Für mich spielt da dann auch noch ein weiterer Faktor rein, ich liebe Ordnung. Wenn die Wohnung oder einzelne Bereiche davon nach einem für mich passenden System aufgeräumt sind, gibt mir das irgendwie immer ein wohliges Gefühl. Ich mag das, wenn alles seinen Platz hat, wenn genügend Whitespace (da kommt der Frontend-Entwickler aus mir raus) vorhanden ist.

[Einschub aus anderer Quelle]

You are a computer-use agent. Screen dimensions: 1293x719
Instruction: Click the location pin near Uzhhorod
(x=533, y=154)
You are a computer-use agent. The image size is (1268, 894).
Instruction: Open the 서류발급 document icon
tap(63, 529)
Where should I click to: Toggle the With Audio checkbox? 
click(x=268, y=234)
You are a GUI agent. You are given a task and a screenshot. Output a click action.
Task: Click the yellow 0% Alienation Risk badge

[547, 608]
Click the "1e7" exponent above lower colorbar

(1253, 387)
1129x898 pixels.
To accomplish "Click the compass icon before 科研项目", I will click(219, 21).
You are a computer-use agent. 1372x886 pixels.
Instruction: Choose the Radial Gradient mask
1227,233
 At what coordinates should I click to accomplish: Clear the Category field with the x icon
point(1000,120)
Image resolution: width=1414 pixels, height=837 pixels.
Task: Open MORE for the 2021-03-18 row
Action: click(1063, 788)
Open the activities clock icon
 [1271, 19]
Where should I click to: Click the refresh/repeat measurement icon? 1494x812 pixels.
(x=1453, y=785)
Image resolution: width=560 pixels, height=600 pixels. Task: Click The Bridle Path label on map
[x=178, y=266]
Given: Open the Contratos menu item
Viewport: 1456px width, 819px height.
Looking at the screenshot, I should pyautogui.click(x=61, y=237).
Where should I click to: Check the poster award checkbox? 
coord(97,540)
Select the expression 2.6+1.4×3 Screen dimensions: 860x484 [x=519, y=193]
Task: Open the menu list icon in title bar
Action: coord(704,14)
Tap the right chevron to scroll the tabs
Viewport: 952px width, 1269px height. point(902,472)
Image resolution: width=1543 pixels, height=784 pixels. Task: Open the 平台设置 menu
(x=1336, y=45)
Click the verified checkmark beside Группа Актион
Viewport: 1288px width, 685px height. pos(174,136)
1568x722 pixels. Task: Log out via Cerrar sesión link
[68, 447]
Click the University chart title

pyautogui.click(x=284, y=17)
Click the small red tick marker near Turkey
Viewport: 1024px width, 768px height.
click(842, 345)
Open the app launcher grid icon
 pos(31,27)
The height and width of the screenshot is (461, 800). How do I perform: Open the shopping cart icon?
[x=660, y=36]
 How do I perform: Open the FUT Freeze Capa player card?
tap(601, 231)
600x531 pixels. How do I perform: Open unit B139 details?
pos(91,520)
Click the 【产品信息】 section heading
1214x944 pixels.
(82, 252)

Das ist dann bestimmt auch eher placebo, aber ich habe dann auch immer automatisch das Gefühl, ich kann besser atmen und vermutlich ist das auch so, weil entweder weniger Staub im Raum ist oder ich weniger auf der Brust habe, was mich belastet.

Also wenn ihr was aus diesem Beitrag mitnehmen sollt, dann bitte folgendes:

Gebt auf euch acht. Haltet mal inne und legt mal Handy, Kopfhörer, Buch und das ganze Gedöns beiseite und gönnt euch mal 5-10 Minuten Ruhe und begutachtet eure Raufasertapete.

Wenn ihr dann das Gefühl habt, in eurem Kopf ist es gerade echt laut, dann macht einfache Arbeiten, wo ihr nur machen und nicht denken müsst. Bei mir ist es aufräumen und saubermachen bei euch vielleicht malen.